***** Provided information *****

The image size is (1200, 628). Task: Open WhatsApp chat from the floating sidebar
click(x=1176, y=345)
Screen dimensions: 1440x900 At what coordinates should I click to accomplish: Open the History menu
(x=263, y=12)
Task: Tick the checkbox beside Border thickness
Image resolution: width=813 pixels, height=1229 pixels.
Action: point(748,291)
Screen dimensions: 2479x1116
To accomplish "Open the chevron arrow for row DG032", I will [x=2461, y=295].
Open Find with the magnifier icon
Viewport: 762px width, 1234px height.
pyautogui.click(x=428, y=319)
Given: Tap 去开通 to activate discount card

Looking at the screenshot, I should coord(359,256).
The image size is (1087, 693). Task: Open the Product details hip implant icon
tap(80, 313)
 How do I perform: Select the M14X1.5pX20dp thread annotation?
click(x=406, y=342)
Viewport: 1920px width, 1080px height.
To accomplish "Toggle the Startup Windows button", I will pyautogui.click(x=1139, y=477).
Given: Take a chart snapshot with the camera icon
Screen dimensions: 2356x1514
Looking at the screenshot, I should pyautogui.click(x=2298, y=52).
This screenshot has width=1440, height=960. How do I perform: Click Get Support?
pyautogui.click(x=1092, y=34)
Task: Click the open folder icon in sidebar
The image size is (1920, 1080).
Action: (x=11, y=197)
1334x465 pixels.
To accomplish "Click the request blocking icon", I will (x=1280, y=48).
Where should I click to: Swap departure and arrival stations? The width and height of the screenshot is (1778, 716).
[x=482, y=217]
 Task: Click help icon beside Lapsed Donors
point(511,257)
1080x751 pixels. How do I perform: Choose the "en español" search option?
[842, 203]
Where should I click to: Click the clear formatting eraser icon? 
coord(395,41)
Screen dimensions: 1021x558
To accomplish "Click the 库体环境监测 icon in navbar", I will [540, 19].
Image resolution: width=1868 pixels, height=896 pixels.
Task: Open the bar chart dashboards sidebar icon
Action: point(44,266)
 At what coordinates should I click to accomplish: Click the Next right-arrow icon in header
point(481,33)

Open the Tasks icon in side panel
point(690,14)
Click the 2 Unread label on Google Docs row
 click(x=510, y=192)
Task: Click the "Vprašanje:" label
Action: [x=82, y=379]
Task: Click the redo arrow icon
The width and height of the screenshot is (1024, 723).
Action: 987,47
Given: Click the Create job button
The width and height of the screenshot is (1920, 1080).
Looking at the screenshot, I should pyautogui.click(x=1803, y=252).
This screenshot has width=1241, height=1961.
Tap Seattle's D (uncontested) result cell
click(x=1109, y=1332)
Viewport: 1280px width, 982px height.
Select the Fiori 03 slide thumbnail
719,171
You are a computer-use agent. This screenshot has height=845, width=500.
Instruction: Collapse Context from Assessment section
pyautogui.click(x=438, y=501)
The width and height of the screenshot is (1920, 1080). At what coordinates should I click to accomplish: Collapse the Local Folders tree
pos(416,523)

*****

## [Exercise description]
Copy all of the data above line for line, without changing anything.

## [Response to the task]
The image size is (1200, 628). Task: Open WhatsApp chat from the floating sidebar
click(x=1176, y=345)
Screen dimensions: 1440x900 At what coordinates should I click to accomplish: Open the History menu
(x=263, y=12)
Task: Tick the checkbox beside Border thickness
Image resolution: width=813 pixels, height=1229 pixels.
Action: point(748,291)
Screen dimensions: 2479x1116
To accomplish "Open the chevron arrow for row DG032", I will [x=2461, y=295].
Open Find with the magnifier icon
Viewport: 762px width, 1234px height.
pyautogui.click(x=428, y=319)
Given: Tap 去开通 to activate discount card

Looking at the screenshot, I should coord(359,256).
The image size is (1087, 693). Task: Open the Product details hip implant icon
tap(80, 313)
 How do I perform: Select the M14X1.5pX20dp thread annotation?
click(x=406, y=342)
Viewport: 1920px width, 1080px height.
To accomplish "Toggle the Startup Windows button", I will pyautogui.click(x=1139, y=477).
Given: Take a chart snapshot with the camera icon
Screen dimensions: 2356x1514
Looking at the screenshot, I should pyautogui.click(x=2298, y=52).
This screenshot has width=1440, height=960. How do I perform: Click Get Support?
pyautogui.click(x=1092, y=34)
Task: Click the open folder icon in sidebar
The image size is (1920, 1080).
Action: (x=11, y=197)
1334x465 pixels.
To accomplish "Click the request blocking icon", I will (x=1280, y=48).
Where should I click to: Swap departure and arrival stations? The width and height of the screenshot is (1778, 716).
[x=482, y=217]
 Task: Click help icon beside Lapsed Donors
point(511,257)
1080x751 pixels. How do I perform: Choose the "en español" search option?
[842, 203]
Where should I click to: Click the clear formatting eraser icon? 
coord(395,41)
Screen dimensions: 1021x558
To accomplish "Click the 库体环境监测 icon in navbar", I will [540, 19].
Image resolution: width=1868 pixels, height=896 pixels.
Task: Open the bar chart dashboards sidebar icon
Action: point(44,266)
 At what coordinates should I click to accomplish: Click the Next right-arrow icon in header
point(481,33)

Open the Tasks icon in side panel
point(690,14)
Click the 2 Unread label on Google Docs row
 click(x=510, y=192)
Task: Click the "Vprašanje:" label
Action: [x=82, y=379]
Task: Click the redo arrow icon
The width and height of the screenshot is (1024, 723).
Action: 987,47
Given: Click the Create job button
The width and height of the screenshot is (1920, 1080).
Looking at the screenshot, I should pyautogui.click(x=1803, y=252).
This screenshot has width=1241, height=1961.
Tap Seattle's D (uncontested) result cell
click(x=1109, y=1332)
Viewport: 1280px width, 982px height.
Select the Fiori 03 slide thumbnail
719,171
You are a computer-use agent. This screenshot has height=845, width=500.
Instruction: Collapse Context from Assessment section
pyautogui.click(x=438, y=501)
The width and height of the screenshot is (1920, 1080). At what coordinates should I click to accomplish: Collapse the Local Folders tree
pos(416,523)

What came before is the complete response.